Por Isabel Arriaga e Cunha, Bruxelas, in Jornal Público
Há várias propostas sobre a mesa de trabalho, mas nenhuma delas representará aumento da carga fiscal
O debate que se arrisca a ser o mais difícil do segundo mandato de Durão Barroso na presidência da Comissão Europeia foi ontem lançado a propósito de uma reforma das receitas do orçamento comunitário, que poderá incluir a criação de um novo imposto especificamente europeu.
Prudente, a Comissão lançou para a mesa uma série de opções para alimentar, a partir de 2014, o orçamento comunitário e eliminar as aberrações que se foram acumulando ao longo tempo com o actual sistema.
Bruxelas invoca várias opções para a criação de novos recursos orçamentais próprios para as políticas comuns de modo a "acabar com as contribuições nacionais", embora com o cuidado de não manifestar qualquer preferência.

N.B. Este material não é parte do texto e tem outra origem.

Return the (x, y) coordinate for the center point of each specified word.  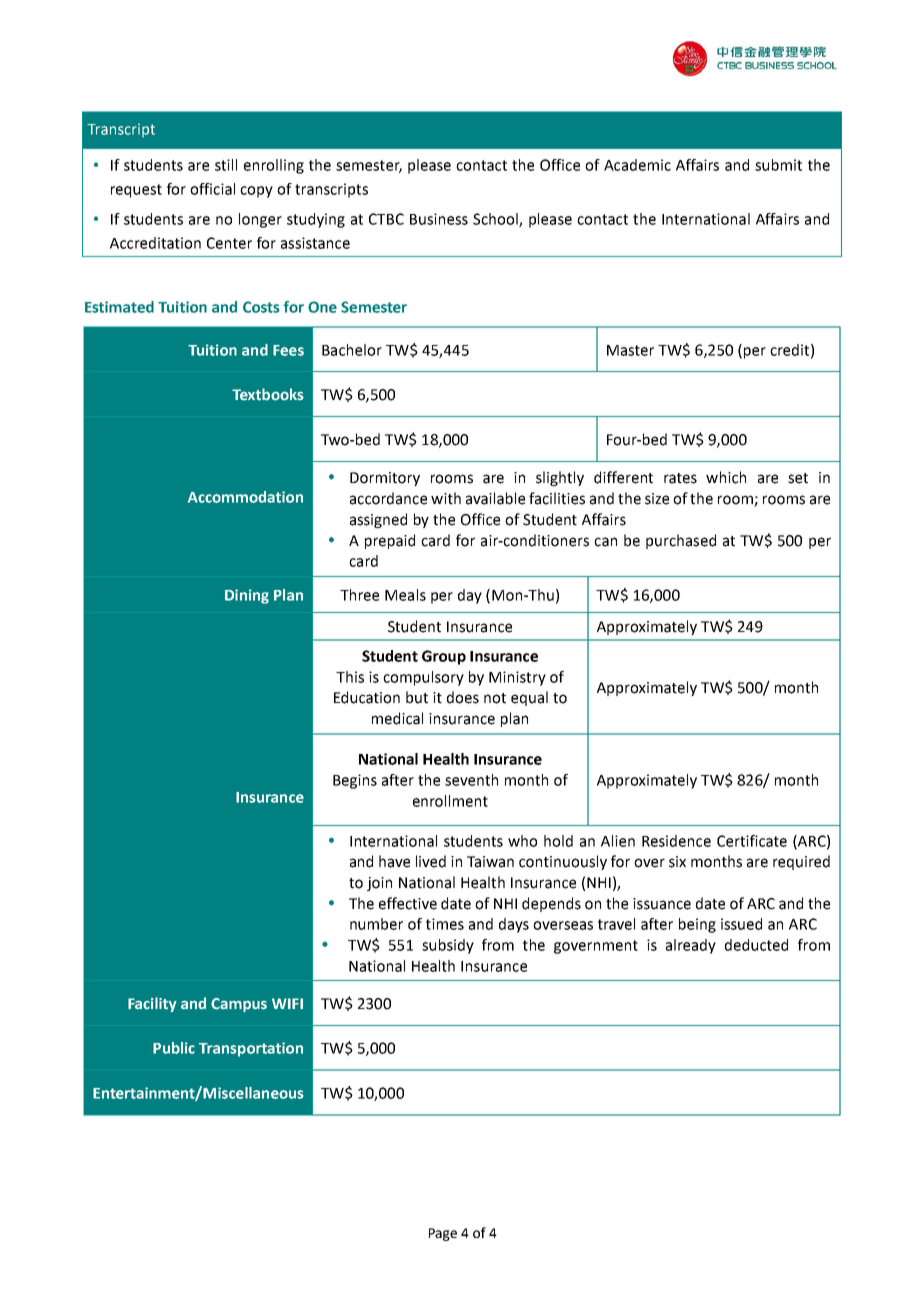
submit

As ideias incluem a possibilidade de afectar ao orçamento europeu "uma parte" das receitas de uma eventual taxa sobre as transacções ou actividades financeiras, do produto do sistema de leilão dos direitos de emissão de gases com efeito de estufa - que vai vigorar a 1 de Janeiro de 2013 -, de um imposto sobre os transportes aéreos ou sobre a energia, de um IVA europeu ou de um IRC.
Bruxelas não avança detalhes sobre estes instrumentos, mas tem tido o cuidado de frisar que terão de ser fiscalmente neutros para os cidadãos, não podendo significar um aumento da carga fiscal. O objectivo das receitas directas é acabar com as batalhas travadas pelos governos quando têm de definir o montante do orçamento europeu e, consequentemente, o nível das suas contribuições para o alimentar.
O Tratado da UE prevê que o orçamento deverá ser alimentado por "recursos próprios", como começaram por ser os direitos alfandegários, as taxas à importação de produtos agrícolas e uma parte das receitas do IVA. Com o tempo, o peso destes recursos tem vindo a cair (de mais de 80 por cento para menos de 25 por cento actualmente), em favor de uma contribuição directa dos orçamentos nacionais (75 por cento do total) baseada no nível de riqueza de cada país. Este sistema, e as disputas para a redução dos "saldos líquidos" entre o que cada governo paga e recebe através das políticas comuns, resultou na criação em 1984 do controverso "cheque britânico", que devolve anualmente a Londres uma parte importante da sua contribuição líquida. Este mecanismo foi posteriormente complicado com novas correcções para reduzir os encargos que o cheque britânico acarretava para os restantes contribuintes líquidos. Ou seja, resume a Comissão, o sistema transformou-se "numa mistura opaca e confusa de contribuições dos orçamentos nacionais, de correcções e de abatimentos" e mesmo de "abatimentos sobre os abatimentos".
Como era esperado, a França, Alemanha e Reino Unido já reagiram rejeitando liminarmente a criação de impostos europeus. Em contrapartida, a Comissão foi aplaudida pelo Parlamento Europeu, que exige a abertura deste debate. Os eurodeputados ameaçam aliás rejeitar o projecto de orçamento comunitário para 2011 se os governos dos Vinte e Sete não assumirem desde já um compromisso firme em favor de uma reforma dos "recursos próprios" da UE até 2013.